More general approach:

More general way to handle missing modules is to ignore the ones which can not be found:
Edit /etc/sysconfig/kdump and set MKDUMPRD_ARGS="--allow-missing"
# service kdump start
WARNING: No module vmmemctl found for kernel 2.6.32-504.23.4.el6.x86_64, continuing anyway

Tuesday, August 25, 2015

Difference between du and df outputs

Sometimes people say they performed cleanup but filesystem is still (almost) full and df is giving different results than du:

$ df -h /tmp
Filesystem      Size  Used Avail Use% Mounted on
/dev/sda3        20G   19G     0 100% /tmp

$ du -sm /tmp
1       /tmp

To find the missing bit you need to check if the deleted files are still in use (in other words those files might be still open):
# lsof | grep deleted
mysqld    2456     mysql    5u   REG       0,19        0  2025554220 (deleted) /tmp/iboy1WVS
mysqld    2456     mysql    6u   REG       0,19        0  2025554284 (deleted) /tmp/ibwlUTGy
mysqld    2456     mysql    7u   REG       0,19        0  2025554322 (deleted) /tmp/ibecOavf

To reclaim the space you need to bounce the process which is still using those files.
If you can't or don't want to kill running proceses you can try to truncate those "deleted" files:
cat /dev/null > /proc/2456/fd/5
cat /dev/null > /proc/2456/fd/6
cat /dev/null > /proc/2456/fd/7

Sunday, August 23, 2015

How to check if disk is failing or failed on Solaris

How to check if disk is failing or failed on Solaris

Failed disk:

1. It shows "disk not responding to selection" in /var/adm/messages
2. It only shows increased transport errors
3. it's not visible under format command ("disk not available")

Failing disk:

1. It shows read/write errors in /var/adm/messages
2. Soft/Hard error counters are increasing
3. Disk is available under format command

On old Sun Fire V440 it looks like this: 

/var/adm/messages contain:
Aug 21 13:48:57 servername scsi: [ID 107833 kern.warning] WARNING: /pci@1f,700000/scsi@2/sd@0,0 (sd1):
Aug 21 13:48:57 servername     disk not responding to selection

iostat -En shows only transport errors:
c1t0d0          Soft Errors: 0 Hard Errors: 0 Transport Errors: 1
Vendor: FUJITSU  Product: MAW3073NCSUN72G Revision: 1703 Serial No: XXX
Size: 73.40GB <73400057856 bytes>
Media Error: 0 Device Not Ready: 0 No Device: 0 Recoverable: 0
Illegal Request: 0 Predictive Failure Analysis: 0

Under format disk is no longer available:
       0. c1t0d0 <drive not available>
       1. c1t1d0 <SUN72G cyl 14087 alt 2 hd 24 sec 424>

metastat output:
# metastat d6
d6: Mirror
    Submirror 0: d16
      State: Okay       
    Submirror 1: d26
      State: Needs maintenance

d26: Submirror of d6
    State: Needs maintenance
    Invoke: metareplace d6 c1t0d0s2 <new device>

Thursday, August 20, 2015

changing ILO settings from OS using hponcfg

hponcfg is quite useful tool if you're going to automate changing ILO settings on multiple machines.
It works the same way on various versions of ILO.

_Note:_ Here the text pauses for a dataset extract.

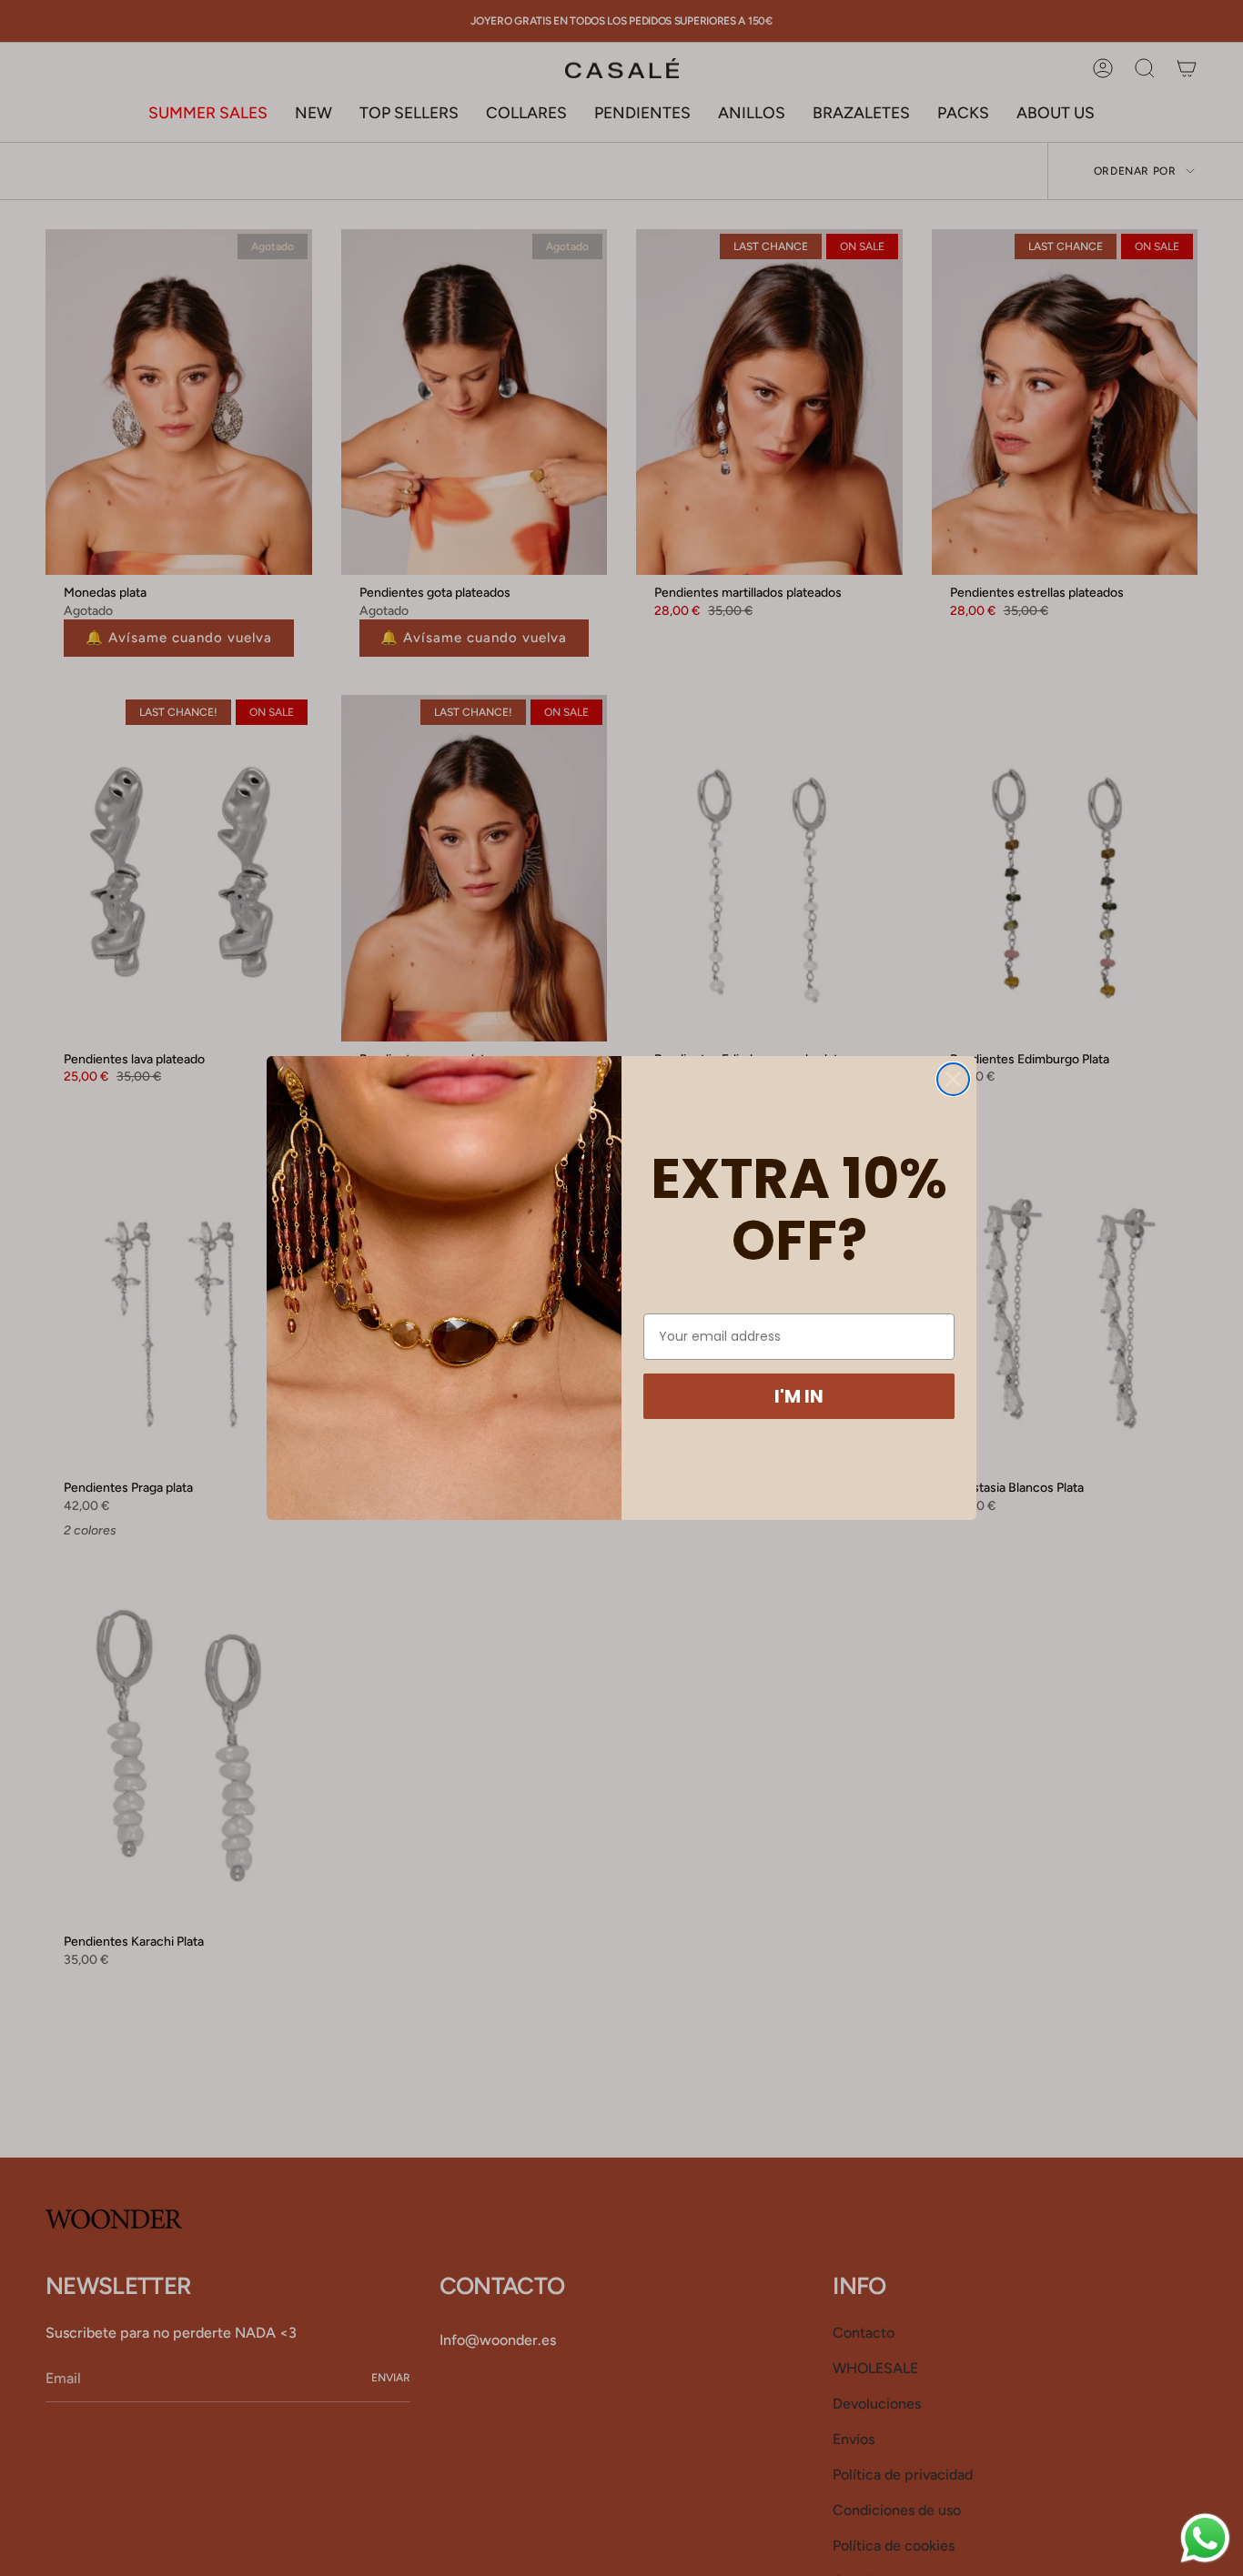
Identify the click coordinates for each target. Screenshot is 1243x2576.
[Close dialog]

To get the current settings into file:

hponcfg -w current.xml 

Note: I've noticed that it won't drop the "whole" config but only the most important things (i.e. secondary and tertiary dns server won't be included even if it's defined).

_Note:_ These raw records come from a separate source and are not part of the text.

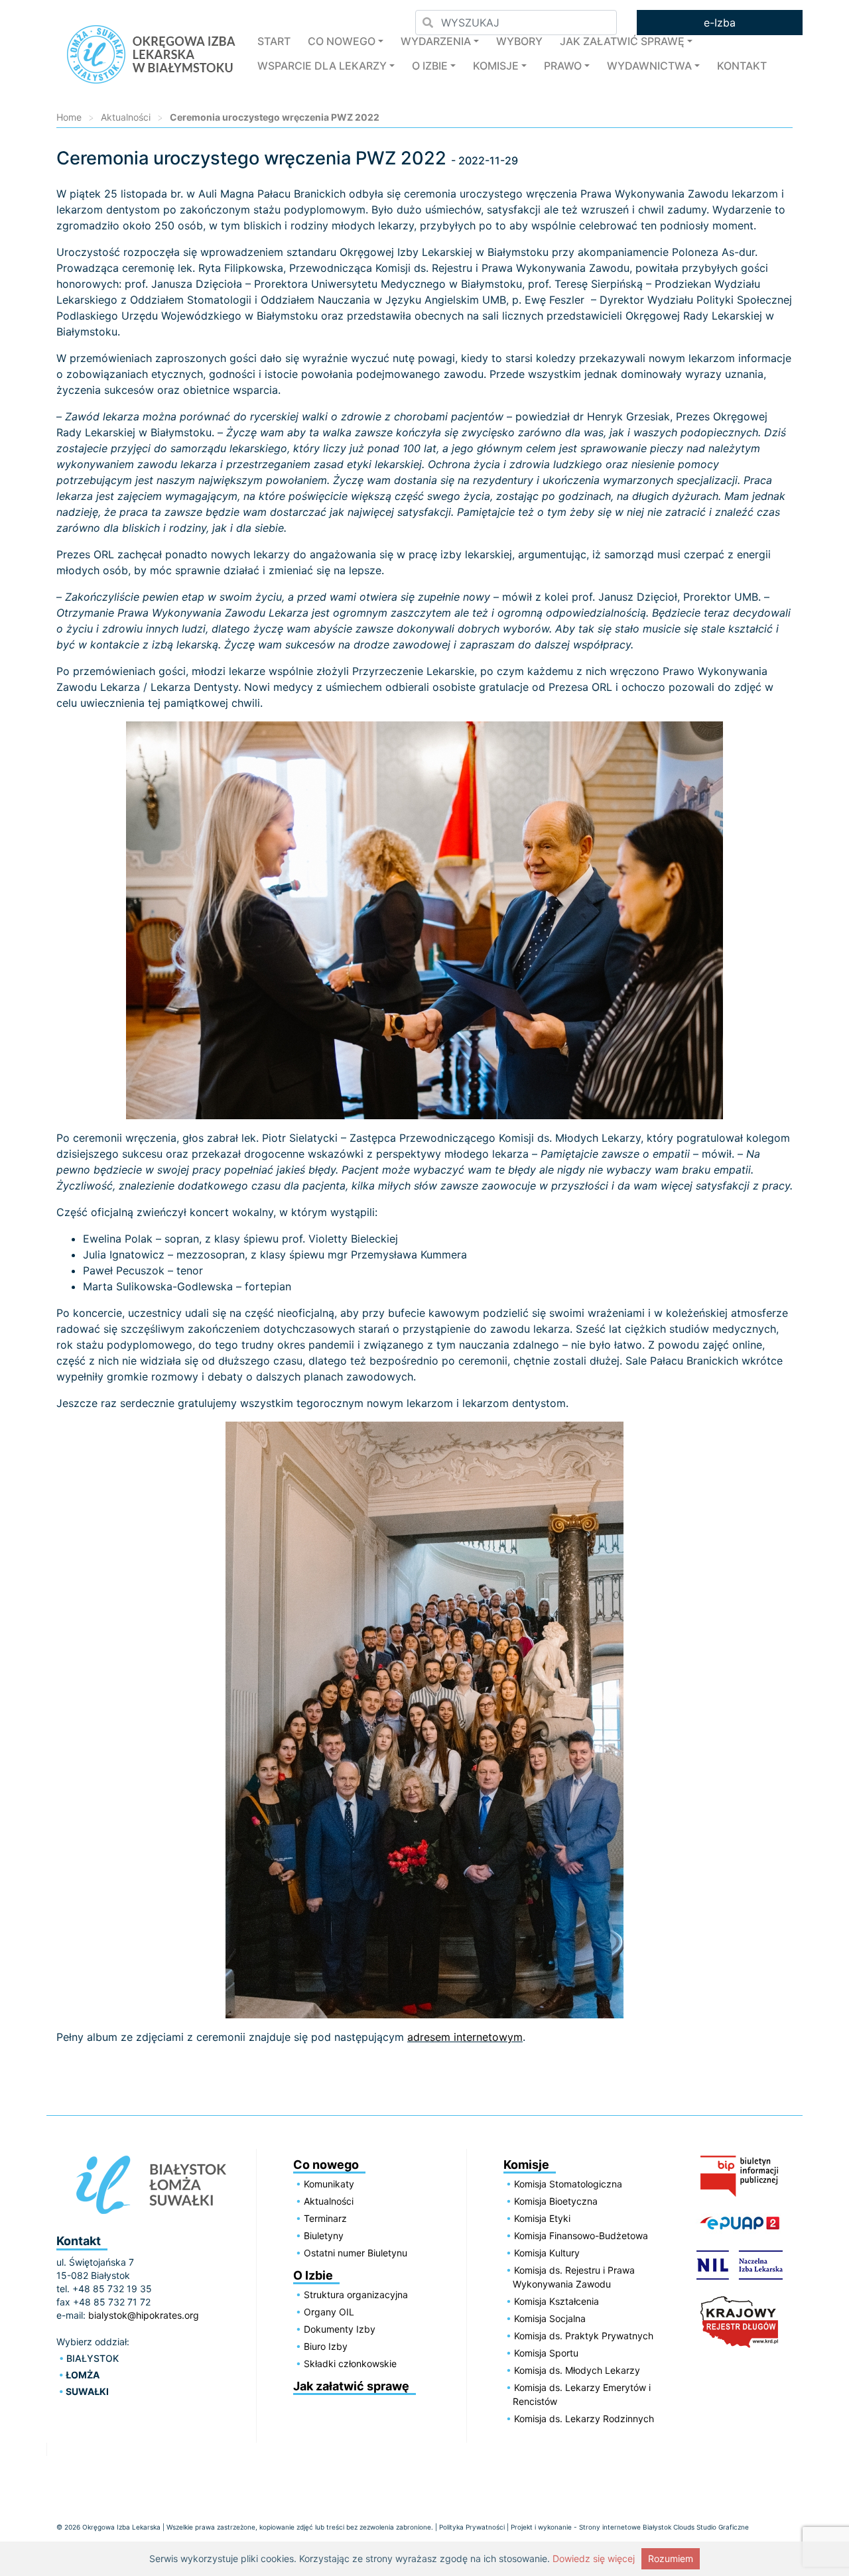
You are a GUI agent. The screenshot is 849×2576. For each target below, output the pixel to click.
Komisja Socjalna (550, 2318)
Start (274, 41)
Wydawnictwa (649, 65)
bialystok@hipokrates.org (143, 2315)
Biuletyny (324, 2235)
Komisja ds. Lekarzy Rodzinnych (584, 2418)
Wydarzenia (436, 41)
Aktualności (126, 117)
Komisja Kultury (547, 2252)
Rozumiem (670, 2558)
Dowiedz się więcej (594, 2558)
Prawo (563, 65)
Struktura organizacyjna (356, 2294)
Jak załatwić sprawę (622, 41)
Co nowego (341, 41)
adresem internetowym (465, 2037)
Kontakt (742, 65)
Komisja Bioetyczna (556, 2201)
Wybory (519, 41)
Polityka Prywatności (472, 2527)
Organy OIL (329, 2311)
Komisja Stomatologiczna (568, 2183)
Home (69, 117)
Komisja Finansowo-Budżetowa (581, 2235)
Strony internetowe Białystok (625, 2527)
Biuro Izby (326, 2346)
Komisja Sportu (546, 2353)
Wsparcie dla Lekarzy (322, 65)
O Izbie (430, 65)
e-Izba (720, 22)
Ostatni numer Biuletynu (355, 2252)
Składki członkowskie (350, 2363)
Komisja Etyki (542, 2218)
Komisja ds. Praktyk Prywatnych (583, 2335)
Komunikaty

To set some new settings described in the xml file:

hponcfg -f update.xml

Note: you don't need to put whole config, you can change one parameter if needed.

If you're lucky and ILO driver works properly you should see something like this:

hponcfg -w current.xml
HP Lights-Out Online Configuration utility
Version 4.0.1 Date 09/24/2012 (c) Hewlett-Packard Company, 2012
Firmware Revision = 1.16 Device type = iLO 3 Driver name =
Management Processor configuration is successfully written to file

If you can't connect to ILO from OS:

HPONCFG RILOE-II/iLO setup and configuration utility
Version 4.0.1
Date 09/24/2012 (c) Hewlett-Packard Company, 2012

ERROR: Unable to establish communication with iLO/RILOE-II.

Try to restart hp-snmp-agents and usually it will resolve the problem.

/etc/init.d/hp-snmp-agents stop
/etc/init.d/hp-snmp-agents start